Please count the lines of the material below that contain the string "computer" with matching case, and reply with that number alone.
───── Records shown ─────
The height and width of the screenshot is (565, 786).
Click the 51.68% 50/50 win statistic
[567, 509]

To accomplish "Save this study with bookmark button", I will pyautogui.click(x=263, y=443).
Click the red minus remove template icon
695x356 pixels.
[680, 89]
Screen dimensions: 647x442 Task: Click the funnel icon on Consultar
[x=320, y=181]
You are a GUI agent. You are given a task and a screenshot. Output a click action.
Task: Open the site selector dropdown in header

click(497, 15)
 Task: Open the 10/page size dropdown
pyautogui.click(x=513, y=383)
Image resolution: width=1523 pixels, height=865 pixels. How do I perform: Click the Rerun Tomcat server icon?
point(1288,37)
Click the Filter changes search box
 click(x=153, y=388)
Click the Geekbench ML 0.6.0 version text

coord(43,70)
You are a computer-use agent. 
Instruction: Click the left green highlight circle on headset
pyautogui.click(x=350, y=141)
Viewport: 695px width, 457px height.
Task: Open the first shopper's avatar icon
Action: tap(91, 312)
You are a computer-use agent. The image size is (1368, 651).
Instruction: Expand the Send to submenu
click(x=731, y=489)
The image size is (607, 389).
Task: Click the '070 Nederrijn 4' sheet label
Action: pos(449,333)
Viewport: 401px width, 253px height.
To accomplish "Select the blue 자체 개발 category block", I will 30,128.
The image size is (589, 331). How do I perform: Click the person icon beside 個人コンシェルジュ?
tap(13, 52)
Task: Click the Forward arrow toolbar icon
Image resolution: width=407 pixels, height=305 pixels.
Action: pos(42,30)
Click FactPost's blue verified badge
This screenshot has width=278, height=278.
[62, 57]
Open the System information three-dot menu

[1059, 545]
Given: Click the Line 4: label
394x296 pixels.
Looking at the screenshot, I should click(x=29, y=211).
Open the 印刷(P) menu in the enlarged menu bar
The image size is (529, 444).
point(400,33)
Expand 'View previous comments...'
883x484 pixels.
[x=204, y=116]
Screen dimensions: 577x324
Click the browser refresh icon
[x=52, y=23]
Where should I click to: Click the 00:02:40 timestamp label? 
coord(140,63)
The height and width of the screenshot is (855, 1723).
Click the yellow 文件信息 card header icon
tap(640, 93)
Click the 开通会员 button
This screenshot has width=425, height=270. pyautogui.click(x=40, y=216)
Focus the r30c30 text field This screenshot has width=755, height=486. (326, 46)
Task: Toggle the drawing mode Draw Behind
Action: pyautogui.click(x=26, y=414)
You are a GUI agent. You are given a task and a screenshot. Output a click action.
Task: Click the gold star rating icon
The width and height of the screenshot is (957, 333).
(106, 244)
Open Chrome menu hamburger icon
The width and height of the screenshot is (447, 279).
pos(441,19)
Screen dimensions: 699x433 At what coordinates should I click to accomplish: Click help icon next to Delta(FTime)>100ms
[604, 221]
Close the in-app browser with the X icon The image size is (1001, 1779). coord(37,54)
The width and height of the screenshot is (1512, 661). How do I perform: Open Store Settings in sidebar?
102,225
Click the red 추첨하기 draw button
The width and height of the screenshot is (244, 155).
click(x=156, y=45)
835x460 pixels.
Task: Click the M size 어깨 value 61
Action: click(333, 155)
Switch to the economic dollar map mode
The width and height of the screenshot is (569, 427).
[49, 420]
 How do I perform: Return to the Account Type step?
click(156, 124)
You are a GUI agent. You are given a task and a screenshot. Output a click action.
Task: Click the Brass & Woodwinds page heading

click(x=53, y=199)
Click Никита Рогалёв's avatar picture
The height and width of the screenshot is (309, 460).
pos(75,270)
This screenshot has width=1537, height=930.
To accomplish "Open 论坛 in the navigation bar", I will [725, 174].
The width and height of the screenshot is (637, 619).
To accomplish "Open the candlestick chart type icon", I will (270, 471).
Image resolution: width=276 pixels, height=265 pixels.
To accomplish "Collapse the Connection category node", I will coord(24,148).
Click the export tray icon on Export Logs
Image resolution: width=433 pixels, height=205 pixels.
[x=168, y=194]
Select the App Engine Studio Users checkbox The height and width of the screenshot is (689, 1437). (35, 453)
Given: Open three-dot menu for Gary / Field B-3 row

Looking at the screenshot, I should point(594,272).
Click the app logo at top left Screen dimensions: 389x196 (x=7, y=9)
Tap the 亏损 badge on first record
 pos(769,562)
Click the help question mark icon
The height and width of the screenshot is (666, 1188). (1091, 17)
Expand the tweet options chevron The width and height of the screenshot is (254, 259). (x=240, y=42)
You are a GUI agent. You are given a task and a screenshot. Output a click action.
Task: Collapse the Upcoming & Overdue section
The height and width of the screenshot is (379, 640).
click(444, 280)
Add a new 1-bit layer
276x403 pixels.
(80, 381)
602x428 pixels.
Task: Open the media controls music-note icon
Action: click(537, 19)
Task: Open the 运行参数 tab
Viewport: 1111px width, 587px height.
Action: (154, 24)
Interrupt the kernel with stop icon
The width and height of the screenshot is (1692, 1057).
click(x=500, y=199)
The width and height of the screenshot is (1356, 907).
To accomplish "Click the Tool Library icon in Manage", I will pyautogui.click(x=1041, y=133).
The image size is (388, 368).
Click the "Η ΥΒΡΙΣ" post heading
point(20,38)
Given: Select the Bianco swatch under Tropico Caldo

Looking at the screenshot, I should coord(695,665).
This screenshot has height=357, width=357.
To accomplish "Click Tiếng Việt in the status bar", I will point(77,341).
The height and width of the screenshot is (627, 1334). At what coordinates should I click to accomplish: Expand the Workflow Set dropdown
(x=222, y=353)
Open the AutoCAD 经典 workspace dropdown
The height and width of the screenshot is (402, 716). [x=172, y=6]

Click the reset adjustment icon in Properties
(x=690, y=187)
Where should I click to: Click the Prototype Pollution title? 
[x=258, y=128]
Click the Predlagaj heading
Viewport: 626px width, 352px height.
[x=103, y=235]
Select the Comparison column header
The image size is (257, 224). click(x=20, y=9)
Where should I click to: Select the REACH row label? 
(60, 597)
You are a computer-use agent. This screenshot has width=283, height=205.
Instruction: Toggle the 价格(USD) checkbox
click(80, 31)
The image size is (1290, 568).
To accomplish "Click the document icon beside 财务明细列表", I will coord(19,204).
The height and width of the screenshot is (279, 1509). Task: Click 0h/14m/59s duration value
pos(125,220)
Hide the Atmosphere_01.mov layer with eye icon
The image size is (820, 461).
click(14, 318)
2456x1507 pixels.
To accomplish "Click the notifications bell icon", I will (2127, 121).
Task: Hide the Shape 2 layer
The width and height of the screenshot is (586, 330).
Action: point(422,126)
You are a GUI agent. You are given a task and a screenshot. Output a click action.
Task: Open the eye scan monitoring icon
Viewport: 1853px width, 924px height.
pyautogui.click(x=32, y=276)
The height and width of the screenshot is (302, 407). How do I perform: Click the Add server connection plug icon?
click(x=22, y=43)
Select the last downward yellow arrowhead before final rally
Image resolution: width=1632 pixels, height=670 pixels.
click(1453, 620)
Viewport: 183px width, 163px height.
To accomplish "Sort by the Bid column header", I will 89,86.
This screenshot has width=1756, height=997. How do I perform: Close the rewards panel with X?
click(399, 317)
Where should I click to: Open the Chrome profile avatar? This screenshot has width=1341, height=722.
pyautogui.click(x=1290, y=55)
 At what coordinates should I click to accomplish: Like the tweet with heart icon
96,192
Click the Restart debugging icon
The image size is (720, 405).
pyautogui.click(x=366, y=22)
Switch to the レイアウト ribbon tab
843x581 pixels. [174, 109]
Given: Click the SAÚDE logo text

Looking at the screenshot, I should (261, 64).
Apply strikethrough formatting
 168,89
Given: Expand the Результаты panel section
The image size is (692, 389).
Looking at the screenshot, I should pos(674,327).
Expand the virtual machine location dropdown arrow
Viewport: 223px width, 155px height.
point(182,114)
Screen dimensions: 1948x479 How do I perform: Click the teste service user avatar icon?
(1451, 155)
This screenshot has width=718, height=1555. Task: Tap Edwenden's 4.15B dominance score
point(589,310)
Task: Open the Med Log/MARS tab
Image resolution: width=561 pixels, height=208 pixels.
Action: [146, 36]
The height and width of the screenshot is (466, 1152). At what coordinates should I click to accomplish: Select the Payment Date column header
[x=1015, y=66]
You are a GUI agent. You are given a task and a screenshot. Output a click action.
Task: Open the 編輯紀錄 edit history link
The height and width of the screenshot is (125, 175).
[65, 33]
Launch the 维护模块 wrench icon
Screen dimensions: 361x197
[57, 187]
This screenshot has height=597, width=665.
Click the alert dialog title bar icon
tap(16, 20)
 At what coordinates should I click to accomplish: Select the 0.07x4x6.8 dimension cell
─────
> The response
3